Segment Start: INFORMATION SHOWN
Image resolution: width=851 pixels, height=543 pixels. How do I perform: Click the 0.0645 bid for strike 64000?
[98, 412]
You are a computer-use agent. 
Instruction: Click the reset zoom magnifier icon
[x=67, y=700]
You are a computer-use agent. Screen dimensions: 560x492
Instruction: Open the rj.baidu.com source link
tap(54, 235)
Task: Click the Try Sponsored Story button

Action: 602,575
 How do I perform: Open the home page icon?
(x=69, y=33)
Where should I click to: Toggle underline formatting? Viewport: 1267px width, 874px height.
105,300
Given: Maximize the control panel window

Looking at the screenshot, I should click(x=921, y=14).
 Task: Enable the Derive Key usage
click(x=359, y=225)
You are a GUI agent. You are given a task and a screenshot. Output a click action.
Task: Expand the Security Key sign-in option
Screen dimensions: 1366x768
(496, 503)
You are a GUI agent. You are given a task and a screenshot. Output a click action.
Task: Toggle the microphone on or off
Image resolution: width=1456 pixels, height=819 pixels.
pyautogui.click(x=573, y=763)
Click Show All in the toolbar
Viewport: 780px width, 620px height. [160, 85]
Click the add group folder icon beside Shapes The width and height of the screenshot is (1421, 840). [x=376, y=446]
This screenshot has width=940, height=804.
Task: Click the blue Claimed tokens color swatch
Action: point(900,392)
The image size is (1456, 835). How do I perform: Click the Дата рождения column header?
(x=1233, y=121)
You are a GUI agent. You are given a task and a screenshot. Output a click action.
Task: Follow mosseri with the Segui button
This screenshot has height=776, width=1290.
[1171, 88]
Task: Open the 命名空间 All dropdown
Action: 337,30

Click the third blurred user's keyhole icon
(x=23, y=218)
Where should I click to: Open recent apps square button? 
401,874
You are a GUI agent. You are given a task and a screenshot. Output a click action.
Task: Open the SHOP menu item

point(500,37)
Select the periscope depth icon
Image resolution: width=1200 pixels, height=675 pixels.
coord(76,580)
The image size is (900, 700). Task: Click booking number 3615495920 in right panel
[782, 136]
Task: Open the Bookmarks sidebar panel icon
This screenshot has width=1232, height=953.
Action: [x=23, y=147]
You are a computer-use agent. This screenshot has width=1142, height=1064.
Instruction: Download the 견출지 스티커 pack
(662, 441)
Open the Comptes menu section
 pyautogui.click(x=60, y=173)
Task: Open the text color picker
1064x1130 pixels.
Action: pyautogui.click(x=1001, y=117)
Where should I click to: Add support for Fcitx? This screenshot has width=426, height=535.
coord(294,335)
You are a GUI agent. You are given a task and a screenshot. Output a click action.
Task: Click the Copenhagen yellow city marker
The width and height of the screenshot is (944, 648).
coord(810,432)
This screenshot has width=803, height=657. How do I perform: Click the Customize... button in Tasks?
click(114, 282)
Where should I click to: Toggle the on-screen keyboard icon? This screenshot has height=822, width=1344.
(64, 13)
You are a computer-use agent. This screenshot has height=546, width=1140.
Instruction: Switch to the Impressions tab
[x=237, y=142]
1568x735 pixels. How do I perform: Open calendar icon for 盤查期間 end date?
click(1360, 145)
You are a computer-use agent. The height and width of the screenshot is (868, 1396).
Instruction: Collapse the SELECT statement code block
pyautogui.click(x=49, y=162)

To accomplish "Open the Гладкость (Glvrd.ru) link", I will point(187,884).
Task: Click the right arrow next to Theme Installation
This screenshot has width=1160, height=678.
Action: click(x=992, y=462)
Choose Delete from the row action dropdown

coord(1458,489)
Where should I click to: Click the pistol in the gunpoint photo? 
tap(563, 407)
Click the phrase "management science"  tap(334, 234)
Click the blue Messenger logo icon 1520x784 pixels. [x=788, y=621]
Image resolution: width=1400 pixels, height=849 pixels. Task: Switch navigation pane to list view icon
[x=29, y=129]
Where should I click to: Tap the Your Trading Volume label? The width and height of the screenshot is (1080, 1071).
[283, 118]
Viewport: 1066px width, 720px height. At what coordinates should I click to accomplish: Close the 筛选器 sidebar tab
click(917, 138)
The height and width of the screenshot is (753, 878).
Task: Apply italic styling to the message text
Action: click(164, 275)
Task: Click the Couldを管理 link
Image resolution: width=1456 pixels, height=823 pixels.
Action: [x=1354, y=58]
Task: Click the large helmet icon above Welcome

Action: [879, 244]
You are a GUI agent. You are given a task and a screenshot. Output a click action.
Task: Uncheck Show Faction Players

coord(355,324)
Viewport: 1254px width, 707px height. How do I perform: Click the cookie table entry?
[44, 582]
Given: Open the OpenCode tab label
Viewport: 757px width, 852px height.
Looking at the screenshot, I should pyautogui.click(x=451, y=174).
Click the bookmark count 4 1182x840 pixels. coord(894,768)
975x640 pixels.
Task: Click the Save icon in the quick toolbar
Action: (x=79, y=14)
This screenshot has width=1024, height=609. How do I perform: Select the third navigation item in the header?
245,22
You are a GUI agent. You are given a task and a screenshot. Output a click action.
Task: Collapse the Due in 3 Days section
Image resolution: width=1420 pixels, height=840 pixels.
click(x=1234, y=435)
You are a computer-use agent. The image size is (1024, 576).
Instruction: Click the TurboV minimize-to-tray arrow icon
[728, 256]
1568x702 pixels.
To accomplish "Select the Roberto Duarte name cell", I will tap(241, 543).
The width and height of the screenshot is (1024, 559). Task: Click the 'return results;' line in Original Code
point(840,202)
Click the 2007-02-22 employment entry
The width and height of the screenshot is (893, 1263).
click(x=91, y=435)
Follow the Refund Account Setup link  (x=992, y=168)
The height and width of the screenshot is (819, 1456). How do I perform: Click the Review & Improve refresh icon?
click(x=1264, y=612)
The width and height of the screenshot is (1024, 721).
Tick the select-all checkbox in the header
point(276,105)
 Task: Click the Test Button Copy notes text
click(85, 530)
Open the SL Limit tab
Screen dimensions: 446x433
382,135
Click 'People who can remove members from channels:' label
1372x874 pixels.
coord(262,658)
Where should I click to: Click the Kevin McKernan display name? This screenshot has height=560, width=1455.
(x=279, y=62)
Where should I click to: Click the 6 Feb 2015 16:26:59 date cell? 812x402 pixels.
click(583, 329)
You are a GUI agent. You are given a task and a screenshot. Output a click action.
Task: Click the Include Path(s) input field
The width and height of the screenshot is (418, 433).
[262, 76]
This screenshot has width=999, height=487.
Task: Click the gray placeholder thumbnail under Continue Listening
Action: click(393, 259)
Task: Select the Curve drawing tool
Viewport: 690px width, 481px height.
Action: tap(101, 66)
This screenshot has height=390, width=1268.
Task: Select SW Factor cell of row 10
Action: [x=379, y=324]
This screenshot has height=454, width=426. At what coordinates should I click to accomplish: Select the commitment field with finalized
Segment End: INFORMATION SHOWN
WHAT IS NEEDED:
Your response should be an exact copy of all the records.

WRITTEN SOLUTION:
Image resolution: width=851 pixels, height=543 pixels. How do I perform: Click the 0.0645 bid for strike 64000?
[98, 412]
You are a computer-use agent. 
Instruction: Click the reset zoom magnifier icon
[x=67, y=700]
You are a computer-use agent. Screen dimensions: 560x492
Instruction: Open the rj.baidu.com source link
tap(54, 235)
Task: Click the Try Sponsored Story button

Action: 602,575
 How do I perform: Open the home page icon?
(x=69, y=33)
Where should I click to: Toggle underline formatting? Viewport: 1267px width, 874px height.
105,300
Given: Maximize the control panel window

Looking at the screenshot, I should click(x=921, y=14).
 Task: Enable the Derive Key usage
click(x=359, y=225)
You are a GUI agent. You are given a task and a screenshot. Output a click action.
Task: Expand the Security Key sign-in option
Screen dimensions: 1366x768
(496, 503)
You are a GUI agent. You are given a task and a screenshot. Output a click action.
Task: Toggle the microphone on or off
Image resolution: width=1456 pixels, height=819 pixels.
pyautogui.click(x=573, y=763)
Click Show All in the toolbar
Viewport: 780px width, 620px height. [160, 85]
Click the add group folder icon beside Shapes The width and height of the screenshot is (1421, 840). [x=376, y=446]
This screenshot has width=940, height=804.
Task: Click the blue Claimed tokens color swatch
Action: point(900,392)
The image size is (1456, 835). How do I perform: Click the Дата рождения column header?
(x=1233, y=121)
You are a GUI agent. You are given a task and a screenshot. Output a click action.
Task: Follow mosseri with the Segui button
This screenshot has height=776, width=1290.
[1171, 88]
Task: Open the 命名空间 All dropdown
Action: 337,30

Click the third blurred user's keyhole icon
(x=23, y=218)
Where should I click to: Open recent apps square button? 
401,874
You are a GUI agent. You are given a task and a screenshot. Output a click action.
Task: Open the SHOP menu item

point(500,37)
Select the periscope depth icon
Image resolution: width=1200 pixels, height=675 pixels.
coord(76,580)
The image size is (900, 700). Task: Click booking number 3615495920 in right panel
[782, 136]
Task: Open the Bookmarks sidebar panel icon
This screenshot has width=1232, height=953.
Action: [x=23, y=147]
You are a computer-use agent. This screenshot has width=1142, height=1064.
Instruction: Download the 견출지 스티커 pack
(662, 441)
Open the Comptes menu section
 pyautogui.click(x=60, y=173)
Task: Open the text color picker
1064x1130 pixels.
Action: pyautogui.click(x=1001, y=117)
Where should I click to: Add support for Fcitx? This screenshot has width=426, height=535.
coord(294,335)
You are a GUI agent. You are given a task and a screenshot. Output a click action.
Task: Click the Copenhagen yellow city marker
The width and height of the screenshot is (944, 648).
coord(810,432)
This screenshot has width=803, height=657. How do I perform: Click the Customize... button in Tasks?
click(114, 282)
Where should I click to: Toggle the on-screen keyboard icon? This screenshot has height=822, width=1344.
(64, 13)
You are a computer-use agent. This screenshot has height=546, width=1140.
Instruction: Switch to the Impressions tab
[x=237, y=142]
1568x735 pixels. How do I perform: Open calendar icon for 盤查期間 end date?
click(1360, 145)
You are a computer-use agent. The height and width of the screenshot is (868, 1396).
Instruction: Collapse the SELECT statement code block
pyautogui.click(x=49, y=162)

To accomplish "Open the Гладкость (Glvrd.ru) link", I will point(187,884).
Task: Click the right arrow next to Theme Installation
This screenshot has width=1160, height=678.
Action: click(x=992, y=462)
Choose Delete from the row action dropdown

coord(1458,489)
Where should I click to: Click the pistol in the gunpoint photo? 
tap(563, 407)
Click the phrase "management science"  tap(334, 234)
Click the blue Messenger logo icon 1520x784 pixels. [x=788, y=621]
Image resolution: width=1400 pixels, height=849 pixels. Task: Switch navigation pane to list view icon
[x=29, y=129]
Where should I click to: Tap the Your Trading Volume label? The width and height of the screenshot is (1080, 1071).
[283, 118]
Viewport: 1066px width, 720px height. At what coordinates should I click to accomplish: Close the 筛选器 sidebar tab
click(917, 138)
The height and width of the screenshot is (753, 878).
Task: Apply italic styling to the message text
Action: click(164, 275)
Task: Click the Couldを管理 link
Image resolution: width=1456 pixels, height=823 pixels.
Action: [x=1354, y=58]
Task: Click the large helmet icon above Welcome

Action: [879, 244]
You are a GUI agent. You are given a task and a screenshot. Output a click action.
Task: Uncheck Show Faction Players

coord(355,324)
Viewport: 1254px width, 707px height. How do I perform: Click the cookie table entry?
[44, 582]
Given: Open the OpenCode tab label
Viewport: 757px width, 852px height.
Looking at the screenshot, I should pyautogui.click(x=451, y=174).
Click the bookmark count 4 1182x840 pixels. coord(894,768)
975x640 pixels.
Task: Click the Save icon in the quick toolbar
Action: (x=79, y=14)
This screenshot has width=1024, height=609. How do I perform: Select the third navigation item in the header?
245,22
You are a GUI agent. You are given a task and a screenshot. Output a click action.
Task: Collapse the Due in 3 Days section
Image resolution: width=1420 pixels, height=840 pixels.
click(x=1234, y=435)
You are a computer-use agent. The image size is (1024, 576).
Instruction: Click the TurboV minimize-to-tray arrow icon
[728, 256]
1568x702 pixels.
To accomplish "Select the Roberto Duarte name cell", I will tap(241, 543).
The width and height of the screenshot is (1024, 559). Task: Click the 'return results;' line in Original Code
point(840,202)
Click the 2007-02-22 employment entry
The width and height of the screenshot is (893, 1263).
click(x=91, y=435)
Follow the Refund Account Setup link  (x=992, y=168)
The height and width of the screenshot is (819, 1456). How do I perform: Click the Review & Improve refresh icon?
click(x=1264, y=612)
The width and height of the screenshot is (1024, 721).
Tick the select-all checkbox in the header
point(276,105)
 Task: Click the Test Button Copy notes text
click(85, 530)
Open the SL Limit tab
Screen dimensions: 446x433
382,135
Click 'People who can remove members from channels:' label
1372x874 pixels.
coord(262,658)
Where should I click to: Click the Kevin McKernan display name? This screenshot has height=560, width=1455.
(x=279, y=62)
Where should I click to: Click the 6 Feb 2015 16:26:59 date cell? 812x402 pixels.
click(583, 329)
You are a GUI agent. You are given a task and a screenshot. Output a click action.
Task: Click the Include Path(s) input field
The width and height of the screenshot is (418, 433).
[262, 76]
This screenshot has width=999, height=487.
Task: Click the gray placeholder thumbnail under Continue Listening
Action: click(393, 259)
Task: Select the Curve drawing tool
Viewport: 690px width, 481px height.
Action: tap(101, 66)
This screenshot has height=390, width=1268.
Task: Select SW Factor cell of row 10
Action: [x=379, y=324]
This screenshot has height=454, width=426. At what coordinates should I click to accomplish: Select the commitment field with finalized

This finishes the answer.